119 AI Decelerator

119 : AI Decelerator

How it works

Implements a 2x2 outer product, such that it can stream accumulate a product of a 2xN and Nx2 matrix.

It’s pipelined to run 4-clock-cycle blocks, and has a single 4-stage floating point multiply-accumulate.

Chip diagram:

This is designed to be placed in a grid of tiles, with each element having 4+1 wires connecting each side.

Columns move data from north to south (inputs to outputs), and rows move data west to east (inputs to outputs).

The wires between each tile is 4 data wires and 1 control wire, and are all 1-directional.

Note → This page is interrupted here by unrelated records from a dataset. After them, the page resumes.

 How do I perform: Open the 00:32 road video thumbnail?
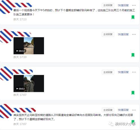pos(29,46)
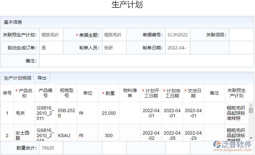Click the 产品名称 column header
Image resolution: width=255 pixels, height=155 pixels.
point(24,93)
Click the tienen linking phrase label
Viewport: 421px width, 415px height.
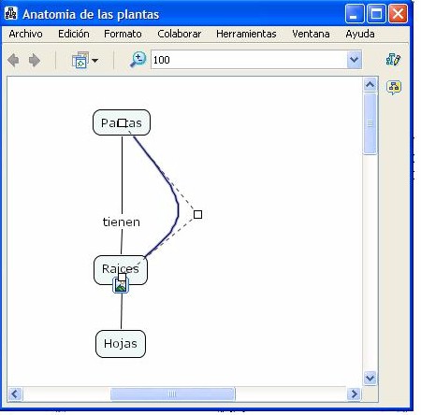122,222
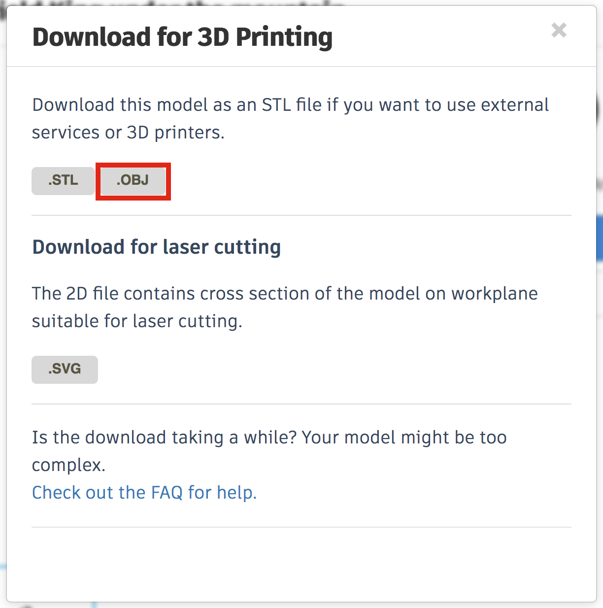Click the 'Download for 3D Printing' title

pos(182,36)
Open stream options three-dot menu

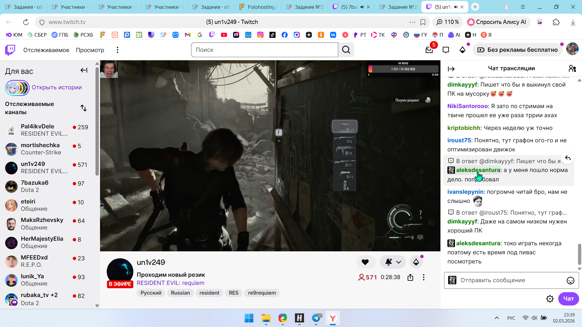pyautogui.click(x=423, y=277)

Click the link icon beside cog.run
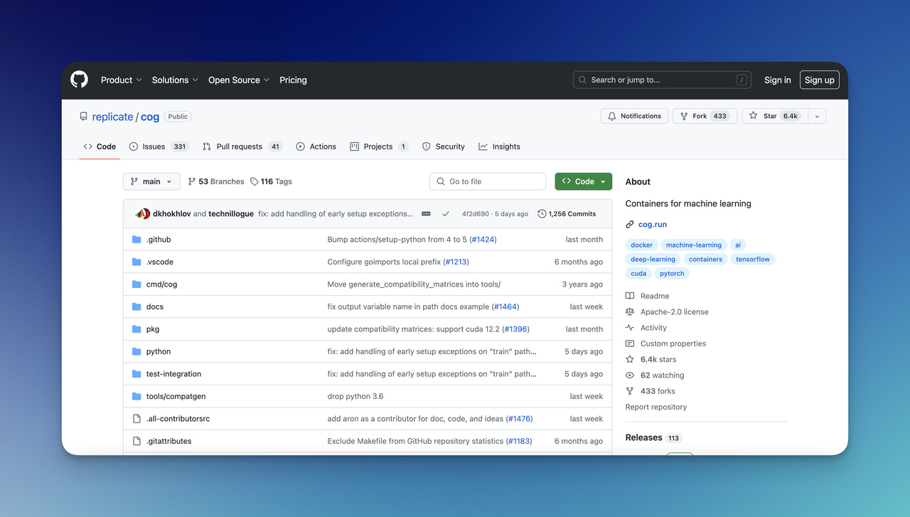tap(628, 224)
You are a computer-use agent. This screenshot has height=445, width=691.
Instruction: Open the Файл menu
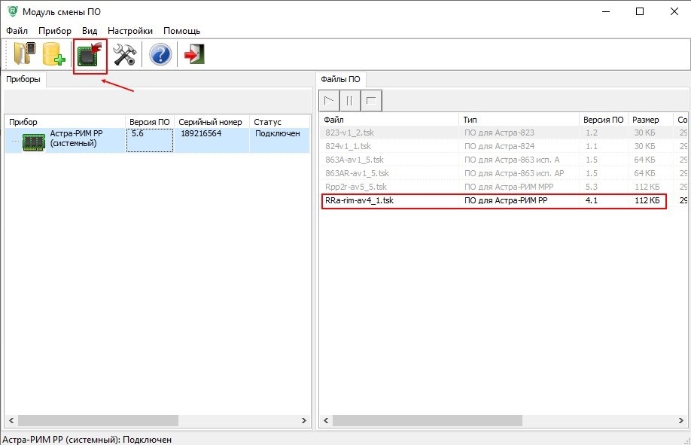17,31
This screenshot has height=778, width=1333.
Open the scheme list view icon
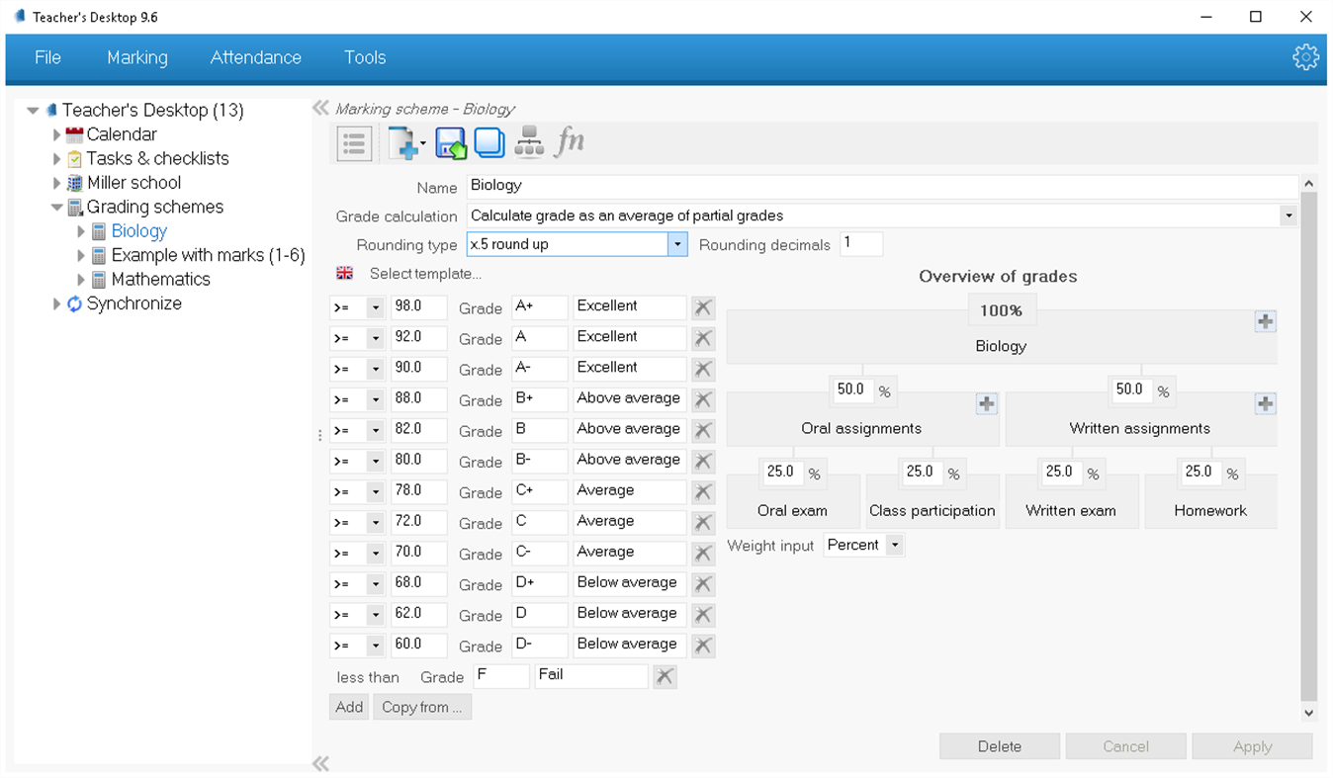coord(353,142)
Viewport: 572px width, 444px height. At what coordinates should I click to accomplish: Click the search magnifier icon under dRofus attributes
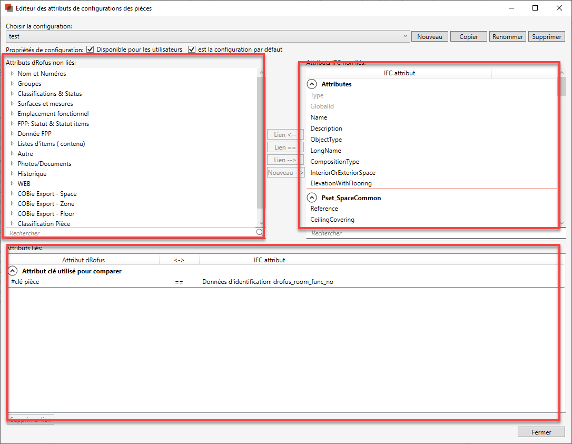tap(259, 232)
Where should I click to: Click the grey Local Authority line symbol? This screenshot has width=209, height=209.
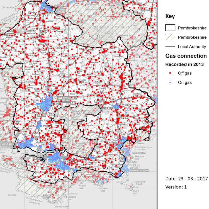point(170,47)
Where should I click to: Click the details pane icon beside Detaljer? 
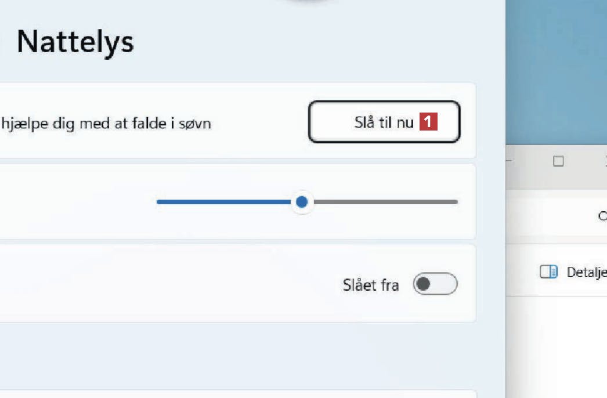coord(548,272)
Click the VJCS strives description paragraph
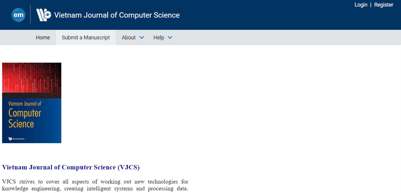This screenshot has height=193, width=401. (95, 185)
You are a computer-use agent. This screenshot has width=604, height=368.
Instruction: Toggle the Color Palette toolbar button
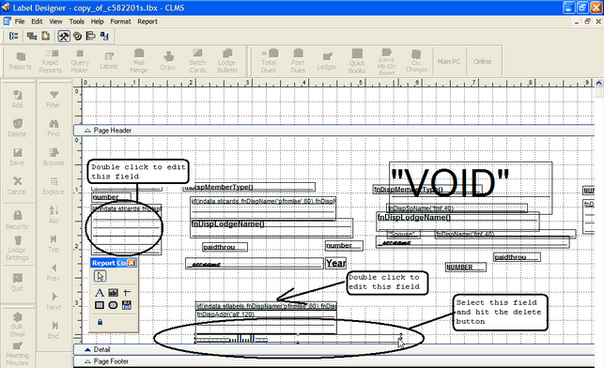click(77, 37)
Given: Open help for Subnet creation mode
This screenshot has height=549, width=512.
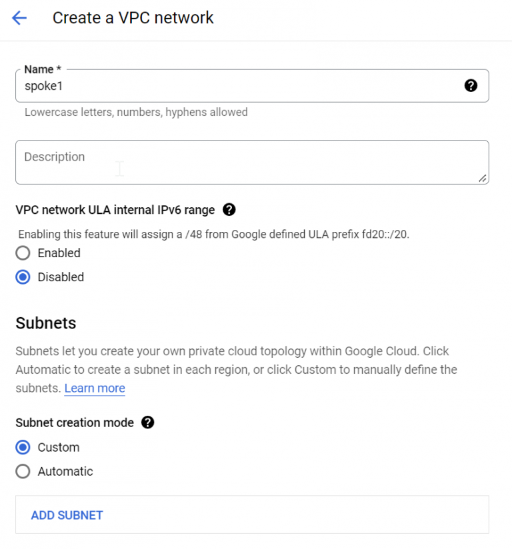Looking at the screenshot, I should (147, 422).
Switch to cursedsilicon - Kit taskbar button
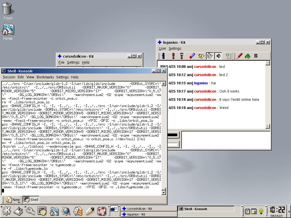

Shared clock and reset are not shown, but are assumed to be connected to all tiles.

(See inputs/outputs at the bottom for pin assignment)

                   col_in[4]  
                   |   col_ctrl_in
                   |   |
                   v   v
                 |--------|
    row_in[4] -> |        | -> row_out[4]
  row_ctrl_in -> |        | -> row_ctrl_out
                 |--------|
                   |   |
                   |   v
                   v   col_ctrl_out
                   col_out[4]

Block timing diagram:

We have 4 clock cycles per block, which advances at the positive edge of each clock.

We’ll use “block” to denote the whole block, and “count” to count the cycles within a block.

Note the control inputs are always passed through exactly from inputs to outputs on the next block. However data outputs might be different from data inputs (see modes below).

Key: ci = col_in, ri = row_in, cc = col_ctrl, rc = row_ctrl, co = col_out, ro = row_out

       Block | 0       | 1       | 2       | ...
       Count | 0 1 2 3 | 0 1 2 3 | 0 1 2 3 | ...
-------------|---------|---------|---------|-----
      col_in | blk0_ci | blk1_ci | blk2_ci | ...
 col_ctrl_in | blk0_cc | blk1_cc | blk2_cc | ...
      row_in | blk0_ri | blk1_ri | blk2_ri | ...
 row_ctrl_in | blk0_rc | blk1_rc | blk2_rc | ...
-------------|---------|---------|---------|-----
     col_out |         | blk0_co | blk1_co | ...
col_ctrl_out |         | blk0_cc | blk1_cc | ...
     row_out |         | blk0_ro | blk1_ro | ...
row_ctrl_out |         | blk0_rc | blk1_rc | ...

Modes:

The shared control bits (from both row and column) decide what to do with the data in the block.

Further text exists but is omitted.